On his block of land deep in the Amazon rainforest, Aurelio Andrade says deforestation is the only way he and other farmers can survive in the remote region where fires are raging.
"Here we have no support from the federal government or anyone else, only from God," Andrade tells AFP, wearing an army camouflage T-shirt and matching hat, on his property 120 kilometers (75 miles) from Porto Velho in the northwestern state of Rondonia.
"We cut trees to plant grass to survive, so that the cattle eat," says the portly Andrade, apparently oblivious to the growing global outcry over the worst fires in years.
Seen from above, the devastation around Andrade's land caused by fires and deforestation is dramatic.
Swaths of territory stripped of trees, some of it blackened and smouldering, in a scene that is repeated across the world's largest rainforest.
Andrade and his wife have lived on their small block for 19 years, eking out a living by raising cattle, horses, pigs, hens and ducks.
It was "no-man's land" when the couple moved there and Andrade hopes authorities will eventually recognize him as the legal landowner.
Land-grabbing by farmers, ranchers or loggers in the vast Amazon basin has long been a problem and a source of conflict with indigenous tribes.
On the other side of the boundary fence, fire advances across his neighbor's property.
While thousands of troops and firefighters have been deployed to combat the fires devouring chunks of the Amazon, none appear to have made it as far as this area where communications are poor or non-existent.

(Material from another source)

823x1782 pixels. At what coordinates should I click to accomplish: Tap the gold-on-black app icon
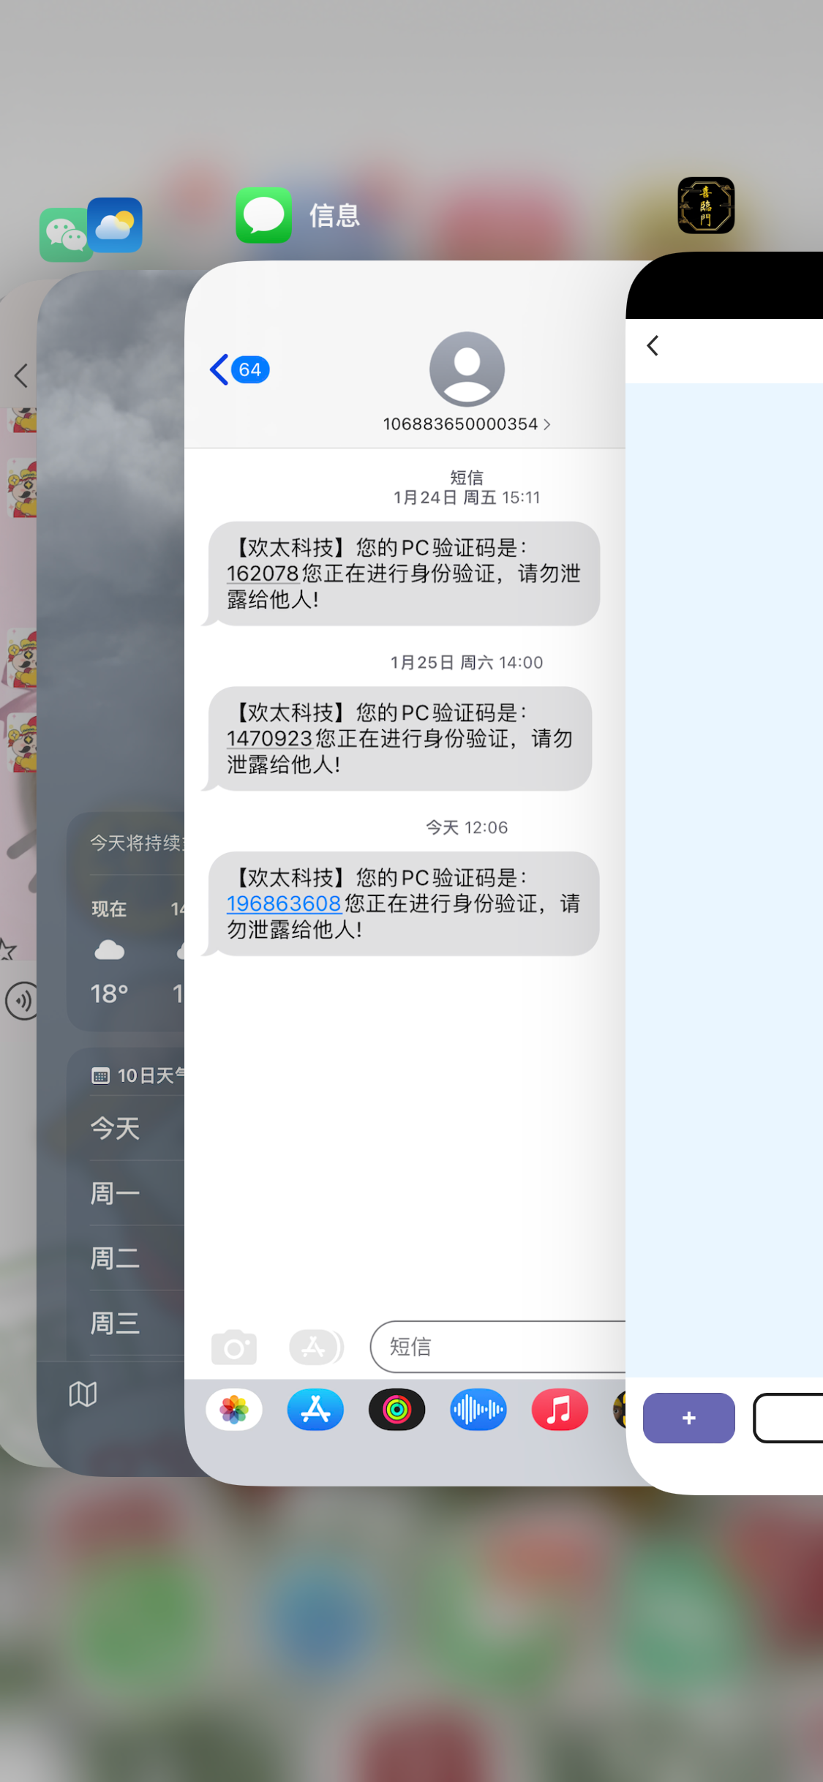[706, 206]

Andrade is losing sleep worrying that his neighbor's fire will cross into his property and he monitors its progress closely.
"I'm scared. Any night you are sleeping that fire could cause a very serious problem," he says.
"During the day, I come to look from here, next to the fence, and see where the smoke is and where the fire is."
Experts say increased land clearing during the months-long dry season to make way for grazing or crops has aggravated this year's fires.
Even small landholders like Andrade have been blamed for fueling the destruction.
But Andrade says they have no choice.
"Even if you take a deserted area you have to clear, burn and make a house where you can live with your children," he says.
"You're not going to make a house in the hollow of a tree, as if you were a bird, right?"